Exercise details. Could you tally the lines of the entries that carry the string "computer"? Reply with the number and nothing more.

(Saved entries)
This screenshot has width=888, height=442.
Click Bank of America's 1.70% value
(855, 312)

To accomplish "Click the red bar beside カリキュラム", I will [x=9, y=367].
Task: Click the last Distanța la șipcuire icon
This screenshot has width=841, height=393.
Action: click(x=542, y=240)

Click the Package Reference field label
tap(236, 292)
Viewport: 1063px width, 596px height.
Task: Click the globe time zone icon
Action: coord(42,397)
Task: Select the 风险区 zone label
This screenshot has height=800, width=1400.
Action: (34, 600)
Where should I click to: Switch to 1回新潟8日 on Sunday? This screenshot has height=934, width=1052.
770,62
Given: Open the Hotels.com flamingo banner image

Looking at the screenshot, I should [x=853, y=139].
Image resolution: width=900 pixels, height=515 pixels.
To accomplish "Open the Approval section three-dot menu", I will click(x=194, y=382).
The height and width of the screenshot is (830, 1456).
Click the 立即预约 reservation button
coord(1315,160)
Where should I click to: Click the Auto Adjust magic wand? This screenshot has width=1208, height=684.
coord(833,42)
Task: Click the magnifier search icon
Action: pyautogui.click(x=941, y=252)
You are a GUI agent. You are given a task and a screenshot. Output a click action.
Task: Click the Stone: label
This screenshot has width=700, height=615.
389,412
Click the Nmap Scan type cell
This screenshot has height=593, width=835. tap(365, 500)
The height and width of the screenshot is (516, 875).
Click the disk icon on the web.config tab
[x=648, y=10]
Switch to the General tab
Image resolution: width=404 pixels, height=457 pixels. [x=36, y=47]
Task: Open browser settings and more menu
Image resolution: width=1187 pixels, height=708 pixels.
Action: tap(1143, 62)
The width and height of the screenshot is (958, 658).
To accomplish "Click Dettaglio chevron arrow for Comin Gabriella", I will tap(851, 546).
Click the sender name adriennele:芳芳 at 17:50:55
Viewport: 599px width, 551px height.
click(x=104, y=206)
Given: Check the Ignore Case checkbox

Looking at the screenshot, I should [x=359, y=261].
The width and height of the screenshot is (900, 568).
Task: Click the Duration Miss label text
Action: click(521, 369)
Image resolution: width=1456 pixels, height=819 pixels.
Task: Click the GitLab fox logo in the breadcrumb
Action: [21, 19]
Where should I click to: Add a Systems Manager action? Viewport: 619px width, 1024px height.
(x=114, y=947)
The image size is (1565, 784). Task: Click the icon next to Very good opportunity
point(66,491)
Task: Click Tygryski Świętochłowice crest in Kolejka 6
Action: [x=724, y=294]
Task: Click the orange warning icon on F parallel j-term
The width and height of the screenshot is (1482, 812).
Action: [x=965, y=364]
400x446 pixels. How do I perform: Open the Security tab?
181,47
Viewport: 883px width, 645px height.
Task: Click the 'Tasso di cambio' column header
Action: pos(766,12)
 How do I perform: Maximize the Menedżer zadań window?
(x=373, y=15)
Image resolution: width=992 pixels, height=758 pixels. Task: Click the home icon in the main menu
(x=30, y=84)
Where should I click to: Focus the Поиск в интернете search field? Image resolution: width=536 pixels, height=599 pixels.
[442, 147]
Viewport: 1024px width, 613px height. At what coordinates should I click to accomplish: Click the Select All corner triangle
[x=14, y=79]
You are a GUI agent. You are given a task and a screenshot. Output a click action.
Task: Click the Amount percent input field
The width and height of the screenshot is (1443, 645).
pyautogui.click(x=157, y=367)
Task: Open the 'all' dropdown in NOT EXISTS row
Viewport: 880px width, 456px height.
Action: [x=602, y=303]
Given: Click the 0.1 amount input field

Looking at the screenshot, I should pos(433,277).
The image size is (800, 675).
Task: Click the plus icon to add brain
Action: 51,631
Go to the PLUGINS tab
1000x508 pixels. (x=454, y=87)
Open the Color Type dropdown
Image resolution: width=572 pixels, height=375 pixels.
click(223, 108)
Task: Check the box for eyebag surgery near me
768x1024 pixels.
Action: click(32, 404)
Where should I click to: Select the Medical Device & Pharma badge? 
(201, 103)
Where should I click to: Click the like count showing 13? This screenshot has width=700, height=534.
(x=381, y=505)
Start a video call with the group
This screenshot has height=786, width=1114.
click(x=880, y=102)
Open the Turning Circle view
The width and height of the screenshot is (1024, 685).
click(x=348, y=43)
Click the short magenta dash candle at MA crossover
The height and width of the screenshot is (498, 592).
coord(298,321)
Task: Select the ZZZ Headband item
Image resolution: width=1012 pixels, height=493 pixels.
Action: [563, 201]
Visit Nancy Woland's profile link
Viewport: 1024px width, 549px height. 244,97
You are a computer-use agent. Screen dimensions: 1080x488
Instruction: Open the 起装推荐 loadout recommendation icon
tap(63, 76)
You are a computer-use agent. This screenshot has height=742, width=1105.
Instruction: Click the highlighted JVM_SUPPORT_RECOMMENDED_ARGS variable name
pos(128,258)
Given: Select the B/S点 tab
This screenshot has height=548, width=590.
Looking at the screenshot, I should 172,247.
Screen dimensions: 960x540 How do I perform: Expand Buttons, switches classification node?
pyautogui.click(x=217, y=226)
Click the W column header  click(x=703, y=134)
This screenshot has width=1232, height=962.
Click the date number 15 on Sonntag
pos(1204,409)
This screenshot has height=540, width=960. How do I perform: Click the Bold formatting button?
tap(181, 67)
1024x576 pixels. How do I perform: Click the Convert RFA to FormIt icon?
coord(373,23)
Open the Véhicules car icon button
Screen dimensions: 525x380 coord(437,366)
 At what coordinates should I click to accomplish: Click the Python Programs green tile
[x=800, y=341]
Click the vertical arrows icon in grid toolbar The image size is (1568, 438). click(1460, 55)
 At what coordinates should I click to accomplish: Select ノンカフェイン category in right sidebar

Written response. 2